In the first weekend of spring break, the Yale women’s basketball team finished its 2014–15 season with back-to-back games against Harvard on Friday and Dartmouth. Though the Bulldogs suffered a disappointing 68–63 loss to the Crimson, they finished the season strong with an overwhelming 53–28 victory against the Big Green on senior night, landing them a tie for third-place in the Ivy League with Harvard.
“I believe the last two games of the season were arguably the best we’ve played since the start of Ivy League play,” guard Tamara Simpson ’18 said.
Despite shooting 42.2 percent from the field on the first Friday of break, the Elis (13–15, 7–7 Ivy) were not able to overcome the Crimson (14–14, 7–7), which shot a season-high 54.9 percent. Junior forward AnnMarie Healy alone contributed her season-high 24 points and was an impressive 10-for-11 from the field. Additionally, 6’4” senior forward Temi Fagbenle, who leads the Ivy League in rebounds, grabbed a double-double with 15 points and 10 rebounds.
Even against the Crimson’s aggressive offense, Yale put up a vehement performance that was much improved from its last game against Penn, when the Elis only shot 28 percent from the field. Compared to Yale’s previous encounter with Harvard, when the Crimson won 65–55 with only two lead changes, this game featured 10 lead exchanges, with Yale leading by 4 at the 10:19 mark of the second half. But at 6:39, the Bulldogs lost their lead and were never able to regain it.

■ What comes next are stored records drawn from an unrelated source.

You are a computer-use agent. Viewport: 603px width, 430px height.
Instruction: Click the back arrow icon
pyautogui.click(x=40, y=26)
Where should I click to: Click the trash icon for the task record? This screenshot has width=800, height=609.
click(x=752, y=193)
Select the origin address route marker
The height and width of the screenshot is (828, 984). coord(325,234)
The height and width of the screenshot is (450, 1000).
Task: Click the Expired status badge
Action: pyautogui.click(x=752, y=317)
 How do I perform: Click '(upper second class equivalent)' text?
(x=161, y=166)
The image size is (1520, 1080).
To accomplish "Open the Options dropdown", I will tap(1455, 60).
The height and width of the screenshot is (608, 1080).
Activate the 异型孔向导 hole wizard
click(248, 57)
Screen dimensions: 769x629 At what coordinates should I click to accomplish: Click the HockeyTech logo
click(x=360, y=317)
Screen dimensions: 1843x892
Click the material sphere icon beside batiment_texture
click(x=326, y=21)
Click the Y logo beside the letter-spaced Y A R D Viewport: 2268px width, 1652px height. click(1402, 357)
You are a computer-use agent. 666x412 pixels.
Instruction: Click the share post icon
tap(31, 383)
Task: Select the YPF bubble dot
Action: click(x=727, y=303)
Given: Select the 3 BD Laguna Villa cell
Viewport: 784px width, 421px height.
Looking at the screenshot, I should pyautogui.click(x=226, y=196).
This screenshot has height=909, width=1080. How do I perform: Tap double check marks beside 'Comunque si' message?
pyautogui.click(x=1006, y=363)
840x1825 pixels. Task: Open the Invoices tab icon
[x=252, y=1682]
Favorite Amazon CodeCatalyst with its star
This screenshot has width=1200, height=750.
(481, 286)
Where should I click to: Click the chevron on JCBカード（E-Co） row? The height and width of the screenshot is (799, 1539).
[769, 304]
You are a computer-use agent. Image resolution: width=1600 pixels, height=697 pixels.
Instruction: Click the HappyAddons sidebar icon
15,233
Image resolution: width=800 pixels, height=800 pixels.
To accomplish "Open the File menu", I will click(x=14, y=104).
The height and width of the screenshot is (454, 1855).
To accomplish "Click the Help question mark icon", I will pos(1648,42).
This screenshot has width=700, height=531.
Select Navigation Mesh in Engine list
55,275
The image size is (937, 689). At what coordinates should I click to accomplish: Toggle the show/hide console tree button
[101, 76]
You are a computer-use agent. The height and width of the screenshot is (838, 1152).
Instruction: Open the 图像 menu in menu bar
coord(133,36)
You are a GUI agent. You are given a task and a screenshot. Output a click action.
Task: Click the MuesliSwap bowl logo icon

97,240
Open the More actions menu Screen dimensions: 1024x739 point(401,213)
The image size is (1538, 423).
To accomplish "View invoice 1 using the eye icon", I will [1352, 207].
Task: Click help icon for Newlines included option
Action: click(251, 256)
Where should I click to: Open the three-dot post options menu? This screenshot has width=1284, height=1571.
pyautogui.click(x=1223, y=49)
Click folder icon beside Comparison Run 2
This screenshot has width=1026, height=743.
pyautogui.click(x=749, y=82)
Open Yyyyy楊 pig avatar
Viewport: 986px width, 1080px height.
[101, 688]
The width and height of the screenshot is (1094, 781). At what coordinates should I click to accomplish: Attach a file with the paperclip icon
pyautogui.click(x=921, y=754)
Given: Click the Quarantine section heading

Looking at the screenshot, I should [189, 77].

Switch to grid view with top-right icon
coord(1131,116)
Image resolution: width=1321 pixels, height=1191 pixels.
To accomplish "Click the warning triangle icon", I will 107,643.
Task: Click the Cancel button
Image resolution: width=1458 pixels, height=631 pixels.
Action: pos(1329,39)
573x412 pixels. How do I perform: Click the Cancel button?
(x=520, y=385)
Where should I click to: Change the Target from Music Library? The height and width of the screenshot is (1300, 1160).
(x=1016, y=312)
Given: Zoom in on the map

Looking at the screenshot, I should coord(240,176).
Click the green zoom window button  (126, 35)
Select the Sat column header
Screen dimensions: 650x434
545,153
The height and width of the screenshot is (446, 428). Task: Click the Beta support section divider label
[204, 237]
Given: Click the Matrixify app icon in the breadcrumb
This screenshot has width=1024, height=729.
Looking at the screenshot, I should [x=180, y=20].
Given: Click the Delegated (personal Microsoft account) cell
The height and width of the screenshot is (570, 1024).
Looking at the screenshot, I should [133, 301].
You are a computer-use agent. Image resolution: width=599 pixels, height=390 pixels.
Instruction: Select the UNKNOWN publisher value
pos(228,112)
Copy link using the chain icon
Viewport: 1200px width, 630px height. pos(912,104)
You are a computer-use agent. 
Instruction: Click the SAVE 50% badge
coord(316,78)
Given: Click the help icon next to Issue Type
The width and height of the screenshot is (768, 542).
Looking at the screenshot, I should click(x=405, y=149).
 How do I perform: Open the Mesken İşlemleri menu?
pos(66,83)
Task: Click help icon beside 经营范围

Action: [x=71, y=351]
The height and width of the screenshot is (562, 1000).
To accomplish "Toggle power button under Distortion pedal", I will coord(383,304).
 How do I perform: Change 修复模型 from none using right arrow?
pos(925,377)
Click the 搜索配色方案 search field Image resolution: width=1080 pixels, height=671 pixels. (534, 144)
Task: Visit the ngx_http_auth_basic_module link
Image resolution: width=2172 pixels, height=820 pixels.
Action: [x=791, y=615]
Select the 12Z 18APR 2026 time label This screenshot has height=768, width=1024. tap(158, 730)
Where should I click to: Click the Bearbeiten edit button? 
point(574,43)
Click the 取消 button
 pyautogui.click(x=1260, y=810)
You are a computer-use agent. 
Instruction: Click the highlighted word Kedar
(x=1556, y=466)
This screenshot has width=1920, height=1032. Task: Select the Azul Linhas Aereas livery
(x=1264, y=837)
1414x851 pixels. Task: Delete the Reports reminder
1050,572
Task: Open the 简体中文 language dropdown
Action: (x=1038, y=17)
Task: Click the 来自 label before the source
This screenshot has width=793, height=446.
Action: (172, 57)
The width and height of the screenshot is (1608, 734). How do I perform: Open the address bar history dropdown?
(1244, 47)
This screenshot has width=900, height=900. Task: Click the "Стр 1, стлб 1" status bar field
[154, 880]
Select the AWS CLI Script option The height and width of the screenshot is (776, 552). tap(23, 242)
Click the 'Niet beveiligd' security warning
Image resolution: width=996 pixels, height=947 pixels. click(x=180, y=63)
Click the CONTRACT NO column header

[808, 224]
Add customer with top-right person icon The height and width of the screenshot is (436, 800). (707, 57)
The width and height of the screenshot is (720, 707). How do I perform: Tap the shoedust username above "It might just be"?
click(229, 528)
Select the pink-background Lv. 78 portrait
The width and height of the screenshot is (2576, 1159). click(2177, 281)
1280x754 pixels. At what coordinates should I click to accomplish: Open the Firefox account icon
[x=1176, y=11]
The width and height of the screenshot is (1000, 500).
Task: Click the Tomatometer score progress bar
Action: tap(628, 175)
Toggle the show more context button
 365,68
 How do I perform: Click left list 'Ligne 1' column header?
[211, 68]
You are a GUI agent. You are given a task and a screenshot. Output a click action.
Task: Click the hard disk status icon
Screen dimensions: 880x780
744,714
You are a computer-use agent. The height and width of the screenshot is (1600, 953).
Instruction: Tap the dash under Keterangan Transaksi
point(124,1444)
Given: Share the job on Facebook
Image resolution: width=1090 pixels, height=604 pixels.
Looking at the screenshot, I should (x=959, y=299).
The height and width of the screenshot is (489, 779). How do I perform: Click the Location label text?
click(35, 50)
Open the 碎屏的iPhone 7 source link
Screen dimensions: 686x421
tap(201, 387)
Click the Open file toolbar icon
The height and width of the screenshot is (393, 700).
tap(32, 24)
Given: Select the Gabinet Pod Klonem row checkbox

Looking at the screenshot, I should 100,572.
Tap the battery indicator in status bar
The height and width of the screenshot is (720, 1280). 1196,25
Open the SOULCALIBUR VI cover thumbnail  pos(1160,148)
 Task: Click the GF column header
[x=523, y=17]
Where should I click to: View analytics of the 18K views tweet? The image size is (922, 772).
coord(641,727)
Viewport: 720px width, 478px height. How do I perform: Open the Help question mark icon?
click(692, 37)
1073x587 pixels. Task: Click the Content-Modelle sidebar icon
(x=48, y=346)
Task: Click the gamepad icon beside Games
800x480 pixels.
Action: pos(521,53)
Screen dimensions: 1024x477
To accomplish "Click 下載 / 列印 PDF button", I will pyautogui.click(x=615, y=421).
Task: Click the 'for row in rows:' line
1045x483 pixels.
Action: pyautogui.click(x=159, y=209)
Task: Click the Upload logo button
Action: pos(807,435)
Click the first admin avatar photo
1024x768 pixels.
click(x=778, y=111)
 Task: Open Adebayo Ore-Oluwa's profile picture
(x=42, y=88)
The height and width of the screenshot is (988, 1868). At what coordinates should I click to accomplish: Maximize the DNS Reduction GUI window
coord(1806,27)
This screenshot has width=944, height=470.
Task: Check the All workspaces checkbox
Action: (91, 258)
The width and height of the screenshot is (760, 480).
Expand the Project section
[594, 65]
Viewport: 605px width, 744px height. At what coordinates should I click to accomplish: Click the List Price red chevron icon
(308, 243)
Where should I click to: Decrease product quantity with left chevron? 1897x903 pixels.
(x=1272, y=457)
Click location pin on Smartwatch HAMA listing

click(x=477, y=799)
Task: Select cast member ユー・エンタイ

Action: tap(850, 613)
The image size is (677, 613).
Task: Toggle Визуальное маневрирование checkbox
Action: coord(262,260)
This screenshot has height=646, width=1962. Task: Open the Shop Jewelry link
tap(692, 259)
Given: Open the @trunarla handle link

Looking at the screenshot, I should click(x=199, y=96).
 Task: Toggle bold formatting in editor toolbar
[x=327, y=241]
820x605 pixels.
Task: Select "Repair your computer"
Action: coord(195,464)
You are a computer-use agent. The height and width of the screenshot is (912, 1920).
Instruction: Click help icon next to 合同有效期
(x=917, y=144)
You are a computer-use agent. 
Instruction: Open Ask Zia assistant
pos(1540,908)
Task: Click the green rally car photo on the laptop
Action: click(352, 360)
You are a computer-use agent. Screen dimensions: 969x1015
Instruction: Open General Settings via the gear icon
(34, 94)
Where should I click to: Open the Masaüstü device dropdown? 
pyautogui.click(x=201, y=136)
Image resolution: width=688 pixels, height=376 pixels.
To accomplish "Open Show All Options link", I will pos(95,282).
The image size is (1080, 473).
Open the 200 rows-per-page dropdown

Despite the loss to Harvard, Yale was able to bounce back and make senior night special for captain and lone senior Sarah Halejian ’15, according to guard Lena Munzer ’17, when Yale broke its three-game losing streak over the Big Green (14–14, 5–9) in the final game of the season.
“As a team, we made it a goal to end the season on a high point — playing our hardest, outworking our opponents and playing together,” Simpson said. “This goal was really important to us since everyone on the team will be returning next year, therefore ending the season with two great games will hopefully carry on to our work ethic in next year’s season.”
Against the Big Green, the Bulldogs shot 33.9 percent from the field and held Dartmouth to only 22.2 percent. Furthermore, the Bulldogs limited sophomore guard Fanni Szabo — ranked second in the Ivy League in shooting — to merely two points.
“Against Dartmouth we played incredible pressure defense and just let that flow into our offense,” guard Nyasha Sarju ’16 said.
Despite the Big Green’s 13–8 head start, the Elis took the lead at the 5:59 mark of the first half and never looked back. Completely dominating the court in the second half, Yale added 31 points while limiting Dartmouth to only 13 points on five-for-27 shooting, taking the largest lead of 27 points with 54 seconds left in the game.
The highlight of the game belonged to Simpson, who played the best game of her inaugural season with a career-high 20 points with 10-for-16 shooting and six steals. Following Simpson in shooting were Sarju and guard Whitney Wyckoff ’16, each of whom scored ten points individually.
“We finished the season playing Yale basketball,” Sarju said. “It was a fun way to end our season.”
Although Halejian’s final season was shortened by an injury, she will be playing professional basketball overseas after Yale.
Correction, March 25: A previous version of this article incorrectly stated that the Yale women’s basketball team finished in fourth place in the Ivy League in the 2014–15 season. In fact, the team tied with Harvard for third place in the conference.